A Bratt by Any Other Name

Having dealt all my life with an ungainly, made-up, parents-combo prénom, I determined to give my children ordinary, dignified names, easily spelled and understandable on first hearing and unlikely to turn into poisonous acronyms. So I mostly did that (though sometimes Katherine and Stephen have to clarify spelling), except that for some reason I called my first child Emmelyn. It turns out to be a good name for Em, a nice stage name, and I don't think she minds too much the mispronunciations, the need to make explanations, the burden of countless "phone home" jokes, her initials being ET. Her fortunate sister's initials were her nickname, KT. Their father calls them Katie-bird and Emmaline-fine. Very cute, no?

I thought I made up the name Emmelyn, with the Y looking good with Thayer, and the second E suggesting the way the name should be pronounced, and the one N preventing a "lynn" sound at the end. I had forgotten a possible influence, however. A resonance at least. Finding that picture of Grandma Sarah while putting away Christmas I felt myself being drawn back into pedigree charts after a 39-year hiatus (during which time genealogy had become Family History). Whereupon I rediscovered that my father's mother's paternal grandmother was named Lucy Emmaline Avery. Lucy married Sylvester S. Fort, whose grandfather Sybrant was married to Fytje Bratt. I should note that Fytje was also known as Sophie, and that by the time she died she had become Sophia Bratt Fort.

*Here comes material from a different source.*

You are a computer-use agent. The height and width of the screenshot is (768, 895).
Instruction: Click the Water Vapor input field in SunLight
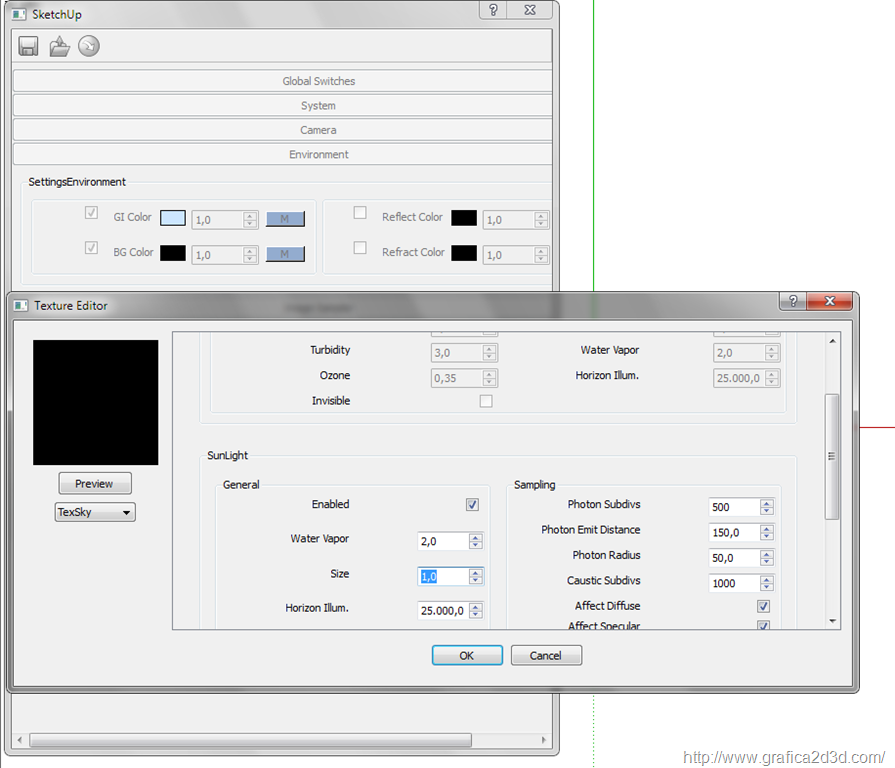pos(442,541)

Sybrant descends from one Jean Le Forte, apparently born in Cher, France in 1650. Oddly, however, Jean's father, Jan Orangien Fort, seems to have been born in Puerto Rico in 1600. Jan married Marie Grande in New Amsterdam, America in 1641. So they were French or Dutch or both ... Huguenots fleeing oppression, as were most of my paternal ancestors, or else buccaneers! At any rate they certainly got around, for 17th-century folks. "Fort(e)," of course, means strong, which everybody's ancestors were.

Another French Connection is Esther Ann Hardin, my father's grandfather's maternal grandmother, born in 1827 in Québec, where our Emmaline-fine served her mission.

While I'm reveling in names, I could mention that ancestors of Lucy Emmaline Avery include Patience Fish, who married John Rathbone (unfortunately, no son named Fish Rathbone) sometime around 1730 in Rhode Island, and Lucy Everett, eldest of 10 children whose siblings included Eliphalet and Mehitable. Use those names in fiction before I do, and I’ll send Grandma Sarah to haunt you! Assuming she has actually passed on.

Notice:
I would dearly love a grandchild named Brattfort Orangien Fishbone. How ‘bout you, Em & Stu? Brattfort Orangien Fishbone Freitas! BOFF. Sounds almost presidential. Or maybe just gustatorial. I should never write when I’m hungry.

2 comments:

  1. I'm thinking more along the lines of Brattfort Esther Eliphalet Freitas. BEEF. Très gustatorial.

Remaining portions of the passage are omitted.